As America’s economic supremacy fades, the primacy of the dollar looks unsustainable
Ih hegemons are good for anything, it is for conferring stability on the systems they dominate. … The widening gap between America’s economic and financial power creates problems for other countries, in the dollar zone and beyond. That is because the costs of dollar dominance are starting to outweigh the benefits.
In 2008-09 the Fed reluctantly came to the rescue, acting as a lender of last resort by offering $1 trillion of dollar liquidity to foreign banks and central banks. The sums involved in a future crisis would be far higher. The offshore dollar world is almost twice as large as it was in 2007. By the 2020s it could be as big as America’s banking industry.

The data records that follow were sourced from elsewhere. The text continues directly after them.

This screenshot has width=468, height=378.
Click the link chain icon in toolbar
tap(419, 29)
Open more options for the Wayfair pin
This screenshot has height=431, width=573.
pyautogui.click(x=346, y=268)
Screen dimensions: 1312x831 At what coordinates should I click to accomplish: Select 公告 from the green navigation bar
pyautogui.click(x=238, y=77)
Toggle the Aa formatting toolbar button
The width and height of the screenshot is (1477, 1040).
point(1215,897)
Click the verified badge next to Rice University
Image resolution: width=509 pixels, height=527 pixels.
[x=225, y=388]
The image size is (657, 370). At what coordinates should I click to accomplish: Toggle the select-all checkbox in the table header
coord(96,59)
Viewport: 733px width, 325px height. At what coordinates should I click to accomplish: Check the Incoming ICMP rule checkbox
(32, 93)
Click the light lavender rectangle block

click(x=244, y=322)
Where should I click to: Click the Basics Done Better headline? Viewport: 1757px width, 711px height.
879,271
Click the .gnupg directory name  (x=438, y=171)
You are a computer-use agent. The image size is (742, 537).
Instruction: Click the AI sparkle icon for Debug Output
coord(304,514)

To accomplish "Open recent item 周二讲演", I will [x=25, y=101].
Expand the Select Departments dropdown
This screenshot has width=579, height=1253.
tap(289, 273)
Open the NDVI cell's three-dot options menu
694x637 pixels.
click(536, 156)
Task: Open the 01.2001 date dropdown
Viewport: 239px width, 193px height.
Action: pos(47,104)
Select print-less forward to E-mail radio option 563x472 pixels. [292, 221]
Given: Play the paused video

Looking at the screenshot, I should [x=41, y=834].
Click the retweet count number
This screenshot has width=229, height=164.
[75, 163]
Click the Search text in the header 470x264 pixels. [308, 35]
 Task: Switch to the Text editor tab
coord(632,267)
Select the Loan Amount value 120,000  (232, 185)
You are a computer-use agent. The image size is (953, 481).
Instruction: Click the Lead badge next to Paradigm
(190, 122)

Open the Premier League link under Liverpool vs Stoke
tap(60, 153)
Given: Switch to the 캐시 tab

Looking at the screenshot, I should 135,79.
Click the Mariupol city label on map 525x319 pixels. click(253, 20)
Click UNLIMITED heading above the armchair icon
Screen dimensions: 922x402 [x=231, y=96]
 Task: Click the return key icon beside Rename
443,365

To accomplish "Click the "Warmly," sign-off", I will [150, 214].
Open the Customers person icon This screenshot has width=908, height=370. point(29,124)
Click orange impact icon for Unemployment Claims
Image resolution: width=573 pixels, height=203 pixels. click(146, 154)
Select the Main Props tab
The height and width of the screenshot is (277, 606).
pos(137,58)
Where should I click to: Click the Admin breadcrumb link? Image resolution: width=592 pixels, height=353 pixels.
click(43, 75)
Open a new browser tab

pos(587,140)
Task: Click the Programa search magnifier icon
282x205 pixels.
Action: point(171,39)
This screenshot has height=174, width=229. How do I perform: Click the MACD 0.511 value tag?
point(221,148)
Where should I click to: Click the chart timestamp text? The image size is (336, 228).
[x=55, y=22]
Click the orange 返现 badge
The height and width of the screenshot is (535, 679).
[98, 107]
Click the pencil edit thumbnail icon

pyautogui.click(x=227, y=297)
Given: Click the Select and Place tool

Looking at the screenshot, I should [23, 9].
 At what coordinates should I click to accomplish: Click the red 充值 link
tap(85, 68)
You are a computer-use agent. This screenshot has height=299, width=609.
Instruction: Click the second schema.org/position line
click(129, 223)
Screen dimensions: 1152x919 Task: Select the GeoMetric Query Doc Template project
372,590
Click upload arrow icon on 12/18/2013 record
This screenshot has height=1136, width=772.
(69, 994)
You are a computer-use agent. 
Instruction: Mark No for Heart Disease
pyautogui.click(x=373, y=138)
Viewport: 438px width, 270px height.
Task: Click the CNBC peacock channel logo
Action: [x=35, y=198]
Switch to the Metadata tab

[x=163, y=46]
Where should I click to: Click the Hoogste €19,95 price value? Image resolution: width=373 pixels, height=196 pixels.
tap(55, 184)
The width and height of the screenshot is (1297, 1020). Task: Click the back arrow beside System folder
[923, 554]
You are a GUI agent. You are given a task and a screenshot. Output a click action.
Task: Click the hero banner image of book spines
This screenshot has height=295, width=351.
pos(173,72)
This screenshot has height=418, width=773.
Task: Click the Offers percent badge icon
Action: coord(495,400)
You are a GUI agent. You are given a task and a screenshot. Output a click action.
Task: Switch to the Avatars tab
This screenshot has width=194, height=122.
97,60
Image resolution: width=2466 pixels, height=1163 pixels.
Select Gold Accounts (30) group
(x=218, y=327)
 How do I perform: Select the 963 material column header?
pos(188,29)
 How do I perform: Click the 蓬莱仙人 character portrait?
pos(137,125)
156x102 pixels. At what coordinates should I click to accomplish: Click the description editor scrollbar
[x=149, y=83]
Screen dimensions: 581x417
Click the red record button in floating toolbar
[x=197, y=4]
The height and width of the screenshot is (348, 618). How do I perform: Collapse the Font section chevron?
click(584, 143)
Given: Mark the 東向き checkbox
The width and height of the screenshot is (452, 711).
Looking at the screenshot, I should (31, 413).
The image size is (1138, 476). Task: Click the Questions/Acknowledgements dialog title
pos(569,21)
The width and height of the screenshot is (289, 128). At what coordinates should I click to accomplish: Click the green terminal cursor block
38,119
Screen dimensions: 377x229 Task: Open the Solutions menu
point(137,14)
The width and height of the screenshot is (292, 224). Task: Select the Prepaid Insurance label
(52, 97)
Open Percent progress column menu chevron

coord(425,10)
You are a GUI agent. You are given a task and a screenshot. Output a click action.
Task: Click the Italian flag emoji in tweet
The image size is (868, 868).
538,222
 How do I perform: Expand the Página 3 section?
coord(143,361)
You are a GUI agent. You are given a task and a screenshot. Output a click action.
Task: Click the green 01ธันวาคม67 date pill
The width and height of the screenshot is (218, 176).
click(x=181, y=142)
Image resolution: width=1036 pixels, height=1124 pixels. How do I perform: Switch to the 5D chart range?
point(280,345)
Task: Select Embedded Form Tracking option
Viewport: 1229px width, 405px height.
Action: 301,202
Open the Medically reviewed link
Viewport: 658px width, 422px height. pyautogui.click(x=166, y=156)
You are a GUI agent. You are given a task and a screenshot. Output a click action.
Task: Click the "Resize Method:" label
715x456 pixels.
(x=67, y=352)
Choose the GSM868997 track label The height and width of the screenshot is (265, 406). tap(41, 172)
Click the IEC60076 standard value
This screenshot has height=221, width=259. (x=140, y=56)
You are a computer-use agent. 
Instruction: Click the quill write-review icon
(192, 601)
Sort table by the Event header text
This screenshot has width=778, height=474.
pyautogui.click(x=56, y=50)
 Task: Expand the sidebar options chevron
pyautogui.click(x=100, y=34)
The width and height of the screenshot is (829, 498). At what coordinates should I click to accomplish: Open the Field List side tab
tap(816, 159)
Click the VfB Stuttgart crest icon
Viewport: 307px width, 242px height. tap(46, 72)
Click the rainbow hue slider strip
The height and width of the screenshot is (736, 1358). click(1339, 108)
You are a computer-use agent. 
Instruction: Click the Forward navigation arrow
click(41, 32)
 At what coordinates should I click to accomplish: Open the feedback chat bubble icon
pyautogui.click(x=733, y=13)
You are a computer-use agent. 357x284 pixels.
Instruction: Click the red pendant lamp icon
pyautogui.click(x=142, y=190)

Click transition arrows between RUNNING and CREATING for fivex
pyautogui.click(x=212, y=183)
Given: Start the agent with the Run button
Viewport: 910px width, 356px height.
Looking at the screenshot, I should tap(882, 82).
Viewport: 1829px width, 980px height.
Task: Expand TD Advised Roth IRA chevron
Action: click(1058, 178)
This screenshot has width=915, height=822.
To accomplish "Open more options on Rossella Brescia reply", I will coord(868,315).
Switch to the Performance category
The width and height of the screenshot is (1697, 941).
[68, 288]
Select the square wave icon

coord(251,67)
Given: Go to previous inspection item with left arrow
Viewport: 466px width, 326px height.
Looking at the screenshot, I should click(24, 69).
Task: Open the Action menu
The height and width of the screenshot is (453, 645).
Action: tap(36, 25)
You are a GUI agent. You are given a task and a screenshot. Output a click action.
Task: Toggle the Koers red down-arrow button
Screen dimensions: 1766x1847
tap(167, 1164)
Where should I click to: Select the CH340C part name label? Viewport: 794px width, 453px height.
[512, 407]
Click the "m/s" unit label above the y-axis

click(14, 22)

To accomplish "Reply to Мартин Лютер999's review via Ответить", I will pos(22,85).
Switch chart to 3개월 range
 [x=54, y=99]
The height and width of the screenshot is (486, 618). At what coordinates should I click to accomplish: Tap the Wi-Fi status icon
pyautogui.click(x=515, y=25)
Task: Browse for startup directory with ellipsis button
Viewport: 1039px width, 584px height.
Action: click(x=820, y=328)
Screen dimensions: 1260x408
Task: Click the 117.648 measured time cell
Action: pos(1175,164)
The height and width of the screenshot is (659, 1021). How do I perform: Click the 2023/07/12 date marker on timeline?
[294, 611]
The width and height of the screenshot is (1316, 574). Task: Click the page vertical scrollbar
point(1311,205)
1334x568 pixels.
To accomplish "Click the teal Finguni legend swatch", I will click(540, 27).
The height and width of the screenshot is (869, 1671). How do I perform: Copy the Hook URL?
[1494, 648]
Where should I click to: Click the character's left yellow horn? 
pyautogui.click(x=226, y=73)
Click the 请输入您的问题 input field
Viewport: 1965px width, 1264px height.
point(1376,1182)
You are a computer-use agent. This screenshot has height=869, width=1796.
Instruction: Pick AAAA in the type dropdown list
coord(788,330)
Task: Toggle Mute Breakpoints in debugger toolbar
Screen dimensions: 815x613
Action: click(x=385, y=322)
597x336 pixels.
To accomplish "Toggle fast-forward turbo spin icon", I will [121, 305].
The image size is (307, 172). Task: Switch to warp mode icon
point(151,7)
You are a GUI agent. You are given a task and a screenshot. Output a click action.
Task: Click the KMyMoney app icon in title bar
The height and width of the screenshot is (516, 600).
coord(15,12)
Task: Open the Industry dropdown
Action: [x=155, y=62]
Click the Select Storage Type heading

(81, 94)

If foreigners continue to accumulate reserves, they will dominate the Treasury market by the 2030s. To satisfy growing foreign demand for safe dollar-denominated assets, America’s government could issue more Treasuries—adding to its debts. Or it could leave foreigners to buy up other securities—but that might lead to asset bubbles, just as in the mortgage boom of the 2000s.
There are things America can do to shoulder more responsibility—for instance, by setting up bigger emergency-swaplines with more central banks. More likely is a splintering of the system, as other countries choose to insulate themselves from Fed decisions by embracing capital controls. The dollar has no peers. But the system that it anchors is cracking.